WORK REQUEST:
Rewrite the lines from the one containing "What do you see at coordinates (24, 234)" through the one containing "center [24, 234]." as a Markdown table with columns Row and Item text, leaving out blank lines. Include only those lines.

PROVIDED RECORDS:
^^^^
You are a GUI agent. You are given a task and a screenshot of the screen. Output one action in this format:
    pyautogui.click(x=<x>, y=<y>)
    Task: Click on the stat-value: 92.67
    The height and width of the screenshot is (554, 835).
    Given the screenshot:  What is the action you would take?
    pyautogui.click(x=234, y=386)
^^^^
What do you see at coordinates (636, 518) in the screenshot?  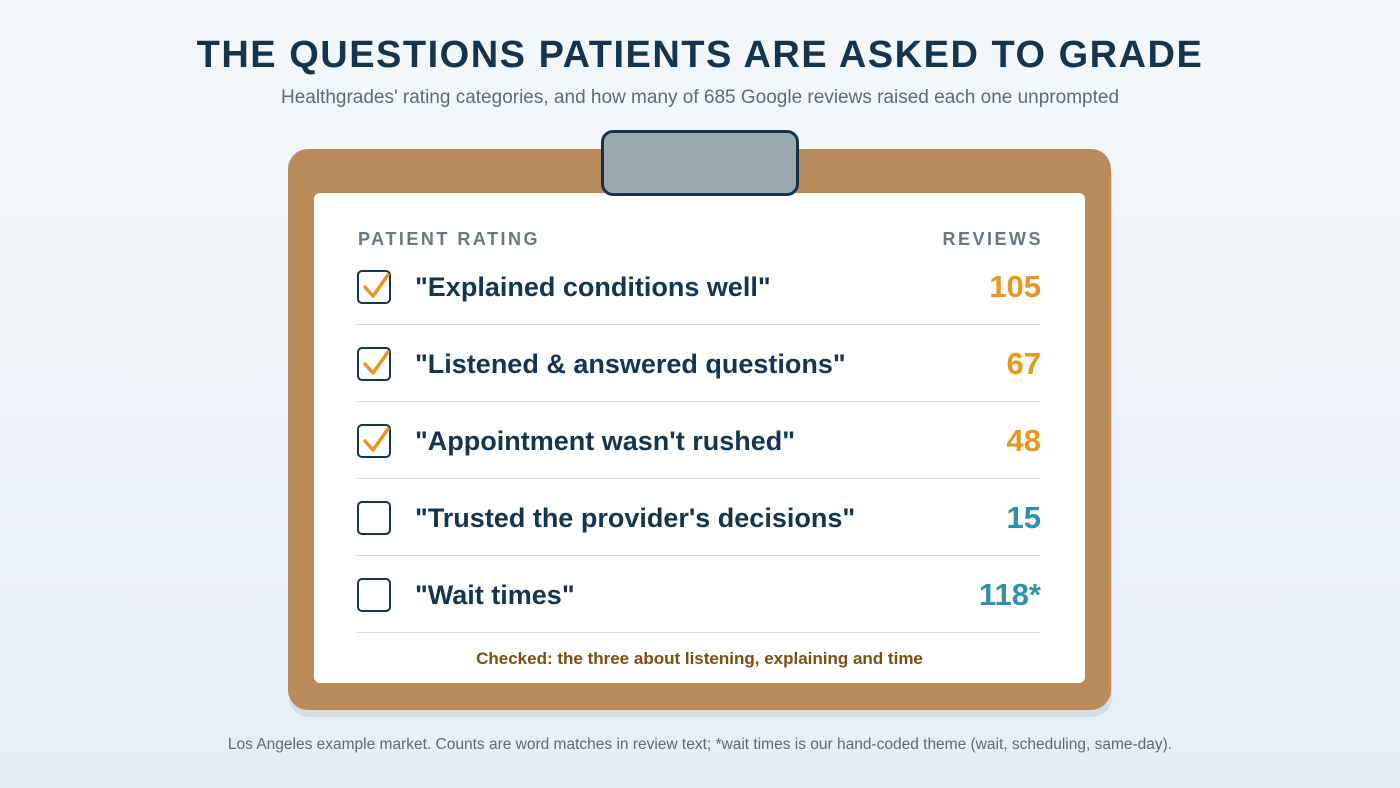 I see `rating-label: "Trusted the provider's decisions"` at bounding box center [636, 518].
^^^^
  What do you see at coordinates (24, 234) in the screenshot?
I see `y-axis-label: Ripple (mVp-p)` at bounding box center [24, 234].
^^^^
PROBLEM SOLUTION:
| Row | Item text |
|---|---|
| 1 |   What do you see at coordinates (24, 234) in the screenshot? |
| 2 | I see `y-axis-label: Ripple (mVp-p)` at bounding box center [24, 234]. |